Divine surprise du dernier Festival de Cannes, « Vingt Dieux », au titre malicieux, suscite d’entrée de jeu l’étonnement et l’admiration. Pour son premier long métrage, Sélection ‘Une Certain Regard’ et Prix de la Jeunesse, Cannes 2024 entre autres récompenses, Louise Courvoisier nous offre un épatant ‘western agricole’, tourné en Scope et aux couleurs, lumineuses et estivales, du Jura, sa terre natale.

Par Samra Bonvoisin, Le Café pédagogique, Paris, 11 décembre 2024

Pour visionner la bande-annonce.

Avec son coscénariste Théo Abadie ( et camarade de promotion de la Cinéfabrique de Lyon comme d’autres collaborateurs du film ) la jeune femme, déjà lauréate de la Cinéfondation cannoise en 2018 après son court-métrage, imagine le roman d’apprentissage, à la fois rugueux, fougueux et burlesque, de Totone, 18 ans, glandeur et fanfaron, vivant à la ferme paternelle avec sa petite sœur.

Un drôle de zigue, partageant son temps, avec deux potes branquignoles, entre bals alcoolisés, nuits d’ivresse et réveils ahuris aux côtés d’une fille séduite et mal étreinte.

Jusqu’à la mort de son père dans un accident de voiture. Une fois l’exploitation agricole et les vaches vendues, comment assurer l’avenir de sa petite sœur et gagner sa vie, alors qu’il croit n’avoir rien appris et se sent si démuni ?

Vingt Dieux, pour reprendre le juron favori de sa bande de pieds nickelés, loin de nous plonger dans le désespoir, Louise Courvoisier nous embarque alors dans l’aventure initiatique, mouvementée, bondissante et libertaire, d’un garçon du Jura saisi par une énergie désordonnée et tenace. Une histoire singulière, ancrée dans un territoire rural, rarement célébré ainsi à l’écran, où savoir-faire, savoir-être et désir d’aimer se conjuguent, au rythme changeant de compositions chorales entraînantes. Impossible de résister à l’épopée jurassienne et au charme déroutant de Totone (Clément Favereau, formidable).

*Un cowboy inattendu au pays des vaches laitières et du comté*

Nous voici plongés au cœur d’une fête de village dans le sillage d’un garçon aux cheveux roux, filmé de dos (peau blanche, épaules robustes, cou costaud) ; la caméra le suit à vive allure car le sujet fend la foule pour s’arrêter devant un petit groupe. Pressé par ses supporters improvisés et leurs cris répétés.Debout sur unetable, il se montre tout nu, sans paraître gêné, levant les bras en l’air en signe de triomphe, esquissant même quelques pas cadencés suscités par des incitations bruyantes (‘La danse du Limousin !, ‘La danse du limousin’ !). Voici Tony (surnommé Totone), visiblement habitué à faire le malin pour amuser la galerie, ses potes en débrouille et embrouilles Jean-Yves (Mathieu Bernard, très bien) et Francis (Dimitri Baudry, aussi crédible) en particulier.

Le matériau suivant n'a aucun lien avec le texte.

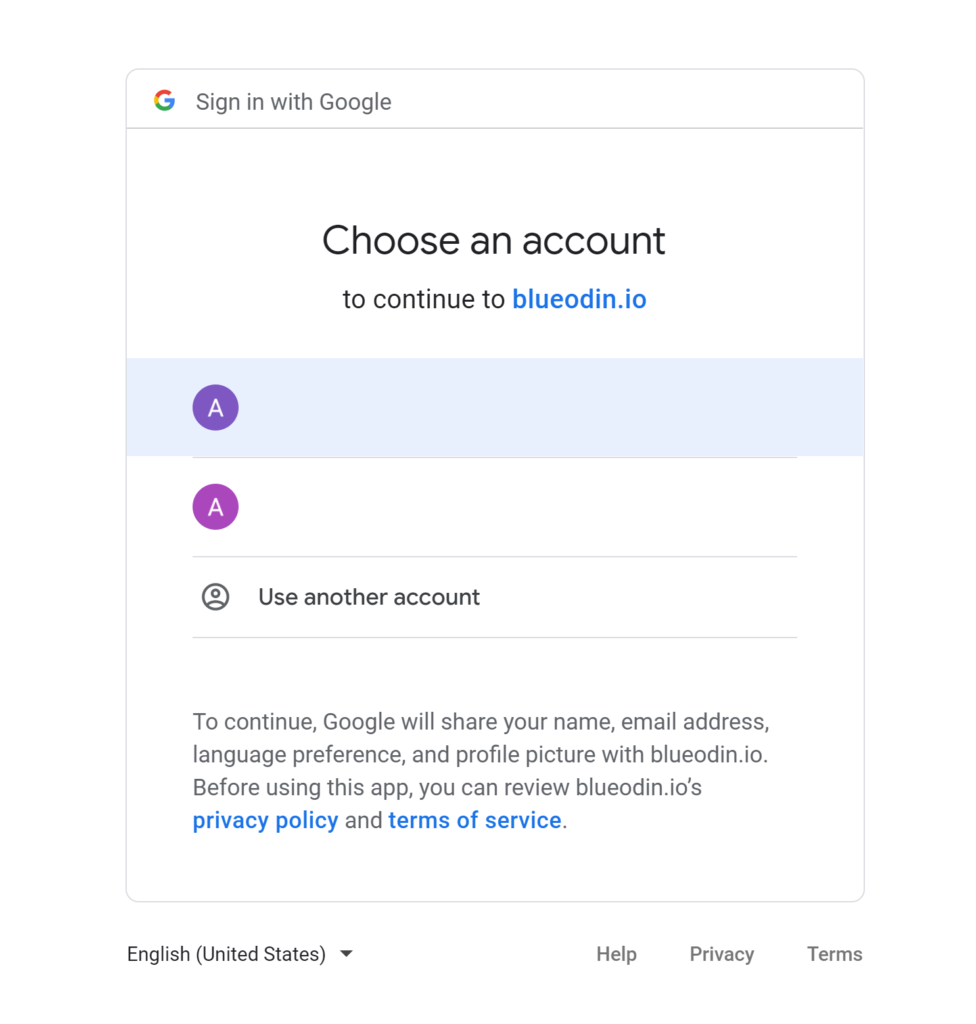The image size is (976, 1024).
Task: Open Terms from the footer
Action: pos(833,954)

A la maison, il en mène moins large et semble se la couler douce, tandis que le père conduit l’exploitation agricole et que la petite sœur (Luna Garret, délicieusement vraie) va à l’école. À Totone et ses potes, les bals où l’on boit de la bière jusqu’à plus soif et emballe des filles pour une nuit sans trop savoir quoi faire en tant que mecs en cas de panne du sexe. Une expérience embarrassante pour Totone et minimisée par la partenaire d’un soir prête à excuser ce machisme inconséquent !

La mort du père fait cependant basculer l’existence de notre garçon insouciant. Il lui faut maintenant, et vite, assurer sa subsistance, protéger sa petite sœur et trouver un toit.

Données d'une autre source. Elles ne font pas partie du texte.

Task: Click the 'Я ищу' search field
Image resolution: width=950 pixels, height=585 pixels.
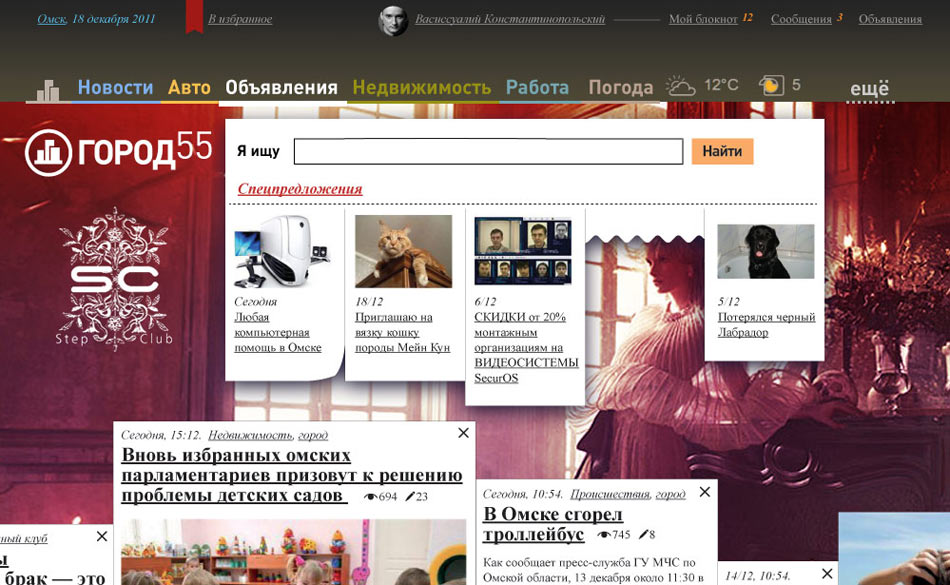Action: point(488,151)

Ouvrier agricole, louant sa force de travail auprès des fermiers du coin, il se distingue par sa gaucherie, ses retards et son manque de pratique.

Qu’à cela ne tienne. Pourquoi ne pas se spécialiser dans la fabrication du comté et gagner ainsi, en deux tours de main, les 30.000 € destinés au vainqueur du concours agricole dans ce domaine ?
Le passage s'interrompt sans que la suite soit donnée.